> [Excerpt to read]
*** Begin section ***

The foregoing description of the Supply Agreement is qualified in its entirety by reference to the Supply Agreement, which is filed as Exhibit 10.1 to this Current Report on Form 8-K and is incorporated herein by reference.

 

Item 9.01 Financial Statements and Exhibits.

(d) Exhibits.

 

Exhibit No.

  

Description

10.1*    Commercial Supply Agreement dated March 29, 2016 between BioMimetic Therapeutics, LLC and FUJIFILM Diosynth Biotechnologies U.S.A., Inc. (filed herewith)

 

* Certain portions of this exhibit have been omitted pursuant to a request for confidential treatment under Rule 24b-2 of the Securities Exchange Act of 1934, as amended, and have been filed separately with the Securities and Exchange Commission.

*** End section ***

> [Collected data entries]
*** Begin section ***

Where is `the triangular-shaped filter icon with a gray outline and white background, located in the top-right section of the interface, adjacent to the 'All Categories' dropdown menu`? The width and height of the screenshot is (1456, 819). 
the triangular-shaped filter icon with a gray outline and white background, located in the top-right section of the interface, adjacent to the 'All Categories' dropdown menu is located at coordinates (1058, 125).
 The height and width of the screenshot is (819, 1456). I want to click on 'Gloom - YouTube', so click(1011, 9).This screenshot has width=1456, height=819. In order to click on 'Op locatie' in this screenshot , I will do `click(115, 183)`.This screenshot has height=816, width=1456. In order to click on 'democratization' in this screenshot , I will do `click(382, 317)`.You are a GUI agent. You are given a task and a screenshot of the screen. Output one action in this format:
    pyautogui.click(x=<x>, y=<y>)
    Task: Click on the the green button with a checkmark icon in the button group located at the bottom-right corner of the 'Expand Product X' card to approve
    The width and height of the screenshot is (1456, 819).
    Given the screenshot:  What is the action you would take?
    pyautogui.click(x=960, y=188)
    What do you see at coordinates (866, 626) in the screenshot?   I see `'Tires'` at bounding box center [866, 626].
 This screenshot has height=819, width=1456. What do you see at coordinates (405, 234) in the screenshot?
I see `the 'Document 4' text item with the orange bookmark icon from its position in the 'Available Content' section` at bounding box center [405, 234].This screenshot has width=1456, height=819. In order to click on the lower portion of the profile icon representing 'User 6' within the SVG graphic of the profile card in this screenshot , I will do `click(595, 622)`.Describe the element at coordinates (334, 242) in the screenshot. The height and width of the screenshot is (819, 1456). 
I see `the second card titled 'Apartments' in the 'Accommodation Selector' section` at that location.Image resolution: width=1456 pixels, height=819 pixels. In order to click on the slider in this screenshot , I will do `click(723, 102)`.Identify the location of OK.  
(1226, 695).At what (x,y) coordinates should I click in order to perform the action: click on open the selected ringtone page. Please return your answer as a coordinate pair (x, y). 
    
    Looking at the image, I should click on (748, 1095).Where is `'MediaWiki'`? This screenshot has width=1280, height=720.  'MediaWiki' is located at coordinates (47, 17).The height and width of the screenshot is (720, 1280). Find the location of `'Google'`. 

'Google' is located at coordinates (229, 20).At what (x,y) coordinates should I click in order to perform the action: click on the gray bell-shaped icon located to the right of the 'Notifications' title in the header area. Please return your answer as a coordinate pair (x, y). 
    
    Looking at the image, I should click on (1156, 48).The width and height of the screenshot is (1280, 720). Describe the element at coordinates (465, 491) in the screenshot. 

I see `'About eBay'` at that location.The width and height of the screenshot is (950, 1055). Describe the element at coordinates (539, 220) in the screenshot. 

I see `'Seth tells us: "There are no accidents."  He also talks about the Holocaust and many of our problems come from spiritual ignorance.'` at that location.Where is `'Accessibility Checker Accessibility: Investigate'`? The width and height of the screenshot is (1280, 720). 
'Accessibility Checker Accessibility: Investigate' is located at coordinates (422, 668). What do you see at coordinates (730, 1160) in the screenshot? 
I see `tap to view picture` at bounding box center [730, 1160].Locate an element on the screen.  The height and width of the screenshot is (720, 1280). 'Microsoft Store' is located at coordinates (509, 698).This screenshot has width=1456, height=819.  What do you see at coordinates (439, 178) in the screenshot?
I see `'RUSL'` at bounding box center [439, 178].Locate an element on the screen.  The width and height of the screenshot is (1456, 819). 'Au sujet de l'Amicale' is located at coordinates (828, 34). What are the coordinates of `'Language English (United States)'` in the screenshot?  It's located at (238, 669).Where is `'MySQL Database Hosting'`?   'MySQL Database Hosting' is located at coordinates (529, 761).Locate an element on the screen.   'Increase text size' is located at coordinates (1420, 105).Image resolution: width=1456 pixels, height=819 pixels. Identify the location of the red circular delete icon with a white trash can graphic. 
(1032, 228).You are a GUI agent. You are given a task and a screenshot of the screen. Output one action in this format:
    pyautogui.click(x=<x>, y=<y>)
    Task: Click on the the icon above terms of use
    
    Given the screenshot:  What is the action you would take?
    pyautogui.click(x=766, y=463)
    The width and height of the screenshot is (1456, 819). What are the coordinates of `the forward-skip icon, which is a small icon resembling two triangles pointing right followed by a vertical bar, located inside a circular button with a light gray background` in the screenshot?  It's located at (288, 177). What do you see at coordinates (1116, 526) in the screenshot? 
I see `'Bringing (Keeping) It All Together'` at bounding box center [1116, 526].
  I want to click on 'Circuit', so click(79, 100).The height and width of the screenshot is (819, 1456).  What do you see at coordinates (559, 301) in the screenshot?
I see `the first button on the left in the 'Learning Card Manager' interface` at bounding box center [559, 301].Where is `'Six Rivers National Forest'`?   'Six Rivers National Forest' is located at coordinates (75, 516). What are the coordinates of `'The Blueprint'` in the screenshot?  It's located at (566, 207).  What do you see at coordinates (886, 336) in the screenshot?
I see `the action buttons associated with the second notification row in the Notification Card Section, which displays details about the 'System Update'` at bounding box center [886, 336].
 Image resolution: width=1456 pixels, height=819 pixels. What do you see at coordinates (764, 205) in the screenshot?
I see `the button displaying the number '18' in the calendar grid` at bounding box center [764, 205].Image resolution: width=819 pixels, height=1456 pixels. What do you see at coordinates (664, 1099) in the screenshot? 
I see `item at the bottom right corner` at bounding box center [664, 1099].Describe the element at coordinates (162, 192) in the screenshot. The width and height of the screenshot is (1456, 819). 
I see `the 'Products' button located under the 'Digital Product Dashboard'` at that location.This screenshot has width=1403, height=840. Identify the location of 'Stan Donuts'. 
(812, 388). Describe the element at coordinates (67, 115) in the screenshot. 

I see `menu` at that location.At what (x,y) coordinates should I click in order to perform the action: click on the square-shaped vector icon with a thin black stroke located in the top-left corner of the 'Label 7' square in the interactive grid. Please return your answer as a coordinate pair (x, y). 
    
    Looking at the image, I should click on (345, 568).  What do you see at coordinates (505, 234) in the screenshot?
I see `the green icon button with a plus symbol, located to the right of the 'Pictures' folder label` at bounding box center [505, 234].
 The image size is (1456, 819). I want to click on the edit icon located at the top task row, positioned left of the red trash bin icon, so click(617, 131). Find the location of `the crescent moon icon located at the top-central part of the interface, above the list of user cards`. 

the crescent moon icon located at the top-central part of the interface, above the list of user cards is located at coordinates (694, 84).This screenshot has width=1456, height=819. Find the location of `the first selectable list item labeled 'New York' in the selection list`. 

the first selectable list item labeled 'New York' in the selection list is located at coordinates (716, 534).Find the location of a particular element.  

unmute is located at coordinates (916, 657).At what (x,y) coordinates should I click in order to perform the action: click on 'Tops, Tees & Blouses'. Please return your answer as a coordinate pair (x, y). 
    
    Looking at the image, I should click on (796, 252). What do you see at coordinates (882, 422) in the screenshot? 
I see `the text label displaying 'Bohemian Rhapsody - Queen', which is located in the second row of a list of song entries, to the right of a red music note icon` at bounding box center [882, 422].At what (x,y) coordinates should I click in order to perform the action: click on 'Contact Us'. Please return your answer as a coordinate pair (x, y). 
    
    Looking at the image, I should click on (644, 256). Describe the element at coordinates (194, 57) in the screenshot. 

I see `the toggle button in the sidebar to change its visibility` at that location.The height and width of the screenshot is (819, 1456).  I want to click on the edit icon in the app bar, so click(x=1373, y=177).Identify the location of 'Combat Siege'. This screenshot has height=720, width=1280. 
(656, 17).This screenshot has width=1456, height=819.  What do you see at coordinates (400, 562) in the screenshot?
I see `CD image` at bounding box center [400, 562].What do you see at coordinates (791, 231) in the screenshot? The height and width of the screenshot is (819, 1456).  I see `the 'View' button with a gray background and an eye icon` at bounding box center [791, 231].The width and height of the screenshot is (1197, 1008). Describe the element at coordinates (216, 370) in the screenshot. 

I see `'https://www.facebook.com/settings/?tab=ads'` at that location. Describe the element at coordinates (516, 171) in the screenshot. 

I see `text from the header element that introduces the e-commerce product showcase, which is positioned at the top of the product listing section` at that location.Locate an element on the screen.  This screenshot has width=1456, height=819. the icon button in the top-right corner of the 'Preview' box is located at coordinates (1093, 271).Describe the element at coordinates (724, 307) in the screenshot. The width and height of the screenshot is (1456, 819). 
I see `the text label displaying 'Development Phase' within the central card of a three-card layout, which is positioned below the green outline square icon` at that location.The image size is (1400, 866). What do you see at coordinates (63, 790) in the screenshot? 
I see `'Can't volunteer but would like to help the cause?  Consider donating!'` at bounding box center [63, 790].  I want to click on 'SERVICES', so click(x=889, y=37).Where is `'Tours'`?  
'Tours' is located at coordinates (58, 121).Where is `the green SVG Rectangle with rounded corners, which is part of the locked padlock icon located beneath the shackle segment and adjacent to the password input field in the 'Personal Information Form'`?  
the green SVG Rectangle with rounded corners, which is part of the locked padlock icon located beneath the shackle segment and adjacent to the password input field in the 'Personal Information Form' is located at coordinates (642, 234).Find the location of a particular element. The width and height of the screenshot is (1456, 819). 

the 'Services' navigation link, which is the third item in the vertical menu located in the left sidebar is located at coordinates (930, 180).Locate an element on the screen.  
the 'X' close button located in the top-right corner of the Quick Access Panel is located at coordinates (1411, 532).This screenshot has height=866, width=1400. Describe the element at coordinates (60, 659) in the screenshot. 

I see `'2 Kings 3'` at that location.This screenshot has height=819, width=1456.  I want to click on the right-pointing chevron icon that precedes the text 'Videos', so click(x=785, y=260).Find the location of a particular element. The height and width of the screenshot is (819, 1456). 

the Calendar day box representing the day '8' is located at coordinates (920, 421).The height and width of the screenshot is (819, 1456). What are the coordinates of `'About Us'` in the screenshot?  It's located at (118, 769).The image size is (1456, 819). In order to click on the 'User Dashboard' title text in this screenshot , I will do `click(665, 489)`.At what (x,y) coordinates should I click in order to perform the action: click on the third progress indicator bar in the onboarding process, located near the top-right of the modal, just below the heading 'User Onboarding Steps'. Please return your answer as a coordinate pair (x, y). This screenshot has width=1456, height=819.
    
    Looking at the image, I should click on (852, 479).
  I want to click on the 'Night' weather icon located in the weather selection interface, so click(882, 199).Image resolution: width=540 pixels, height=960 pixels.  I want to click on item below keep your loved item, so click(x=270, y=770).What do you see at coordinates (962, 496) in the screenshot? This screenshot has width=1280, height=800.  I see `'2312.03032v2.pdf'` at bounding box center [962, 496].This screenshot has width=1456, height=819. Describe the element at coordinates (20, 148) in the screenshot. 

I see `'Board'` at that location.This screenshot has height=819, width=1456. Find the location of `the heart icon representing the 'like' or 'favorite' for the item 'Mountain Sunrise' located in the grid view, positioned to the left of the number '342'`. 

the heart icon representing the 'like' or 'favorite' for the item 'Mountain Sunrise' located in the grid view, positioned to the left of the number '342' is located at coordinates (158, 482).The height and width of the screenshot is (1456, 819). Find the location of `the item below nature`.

*** End section ***

> [Work instruction A] In the filing excerpt, what date does the Commercial Supply Agreement carry?
> [Work instruction B] Will you retype the filing excerpt starting at "Exhibit No." and ending at "Inc. (filed herewith)"?
> [Work instruction C] Which organizations are named in the filing excerpt?

> [Exercise answer A] March 29, 2016

> [Exercise answer B]
Exhibit No.

  

Description

10.1*    Commercial Supply Agreement dated March 29, 2016 between BioMimetic Therapeutics, LLC and FUJIFILM Diosynth Biotechnologies U.S.A., Inc. (filed herewith)

> [Exercise answer C] BioMimetic Therapeutics, LLC; FUJIFILM Diosynth Biotechnologies U.S.A., Inc.; Securities and Exchange Commission